Joaquim Barbosa
e procurador-geral da República escondem provas capitais para o julgamento do
‘mensalão’
O então procurador-geral da República,
Antonio Fernando de Souza, e o ministro do Supremo Tribunal Federal (STF),
Joaquim Barbosa, criaram em 2006 e mantiveram sob segredo de Justiça dois
procedimentos judiciais paralelos à Ação Penal 470. Por esses dois outros
procedimentos passaram parte das investigações do chamado caso do ‘mensalão’. O
inquérito sigiloso de número 2474 correu paralelamente ao processo do chamado
‘mensalão’, que levou à condenação, pelo STF, de 38 dos 40 denunciados por
envolvimento no caso, no final do ano passado, e continua em aberto.

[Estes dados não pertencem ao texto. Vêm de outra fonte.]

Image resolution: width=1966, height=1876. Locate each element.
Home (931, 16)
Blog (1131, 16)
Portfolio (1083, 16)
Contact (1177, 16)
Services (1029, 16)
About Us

E desde
2006 corre na 12ª Vara de Justiça Federal, em Brasília, um processo contra o
ex-gerente executivo do Banco do Brasil, Cláudio de Castro Vasconcelos, pelo
exato mesmo crime pelo qual foi condenado no Supremo Tribunal Federal (STF) o
ex-diretor de Marketing do Banco do Brasil, Henrique Pizzolato.
Esses dois inquéritos receberam provas
colhidas posteriormente ao oferecimento da denúncia ao STF contra os réus do
‘mensalão’ pelo procurador Antônio Fernando, em 30 de março de 2006. Pelo menos
uma delas, o Laudo de número 2828, do Instituto de Criminalística da Polícia
Federal, teria o poder de inocentar Pizzolato.
O advogado do ex-diretor do BB, Marthius
Sávio Cavalcante Lobato, todavia, apenas teve acesso ao inquérito que corre em
primeira instância contra Vasconcelos no dia 29 de abril deste ano, isto é, há
um mês e quase meio ano depois da condenação de seu cliente. E há não mais
tempo do que isso descobriu que existe o tal inquérito secreto, de número 2474,
em andamento no STF, também relatado por Joaquim Barbosa, que ninguém sabe do que
se trata – apenas que é um desmembramento da Ação Penal 470 –, mas que serviu
para dar encaminhamento às provas que foram colhidas pela Polícia Federal
depois da formalização da denúncia de Souza ao Supremo. Essas provas não
puderam ser usadas a favor de nenhum dos condenados do mensalão.
Essa inusitada fórmula jurídica, segundo
a qual foram selecionados 40 réus entre 126 apontados por uma Comissão
Parlamentar de Inquérito e decidido a dedo para qual dos dois procedimentos
judiciais (uma Ação Penal em curso, pública, e uma investigação sob sigilo)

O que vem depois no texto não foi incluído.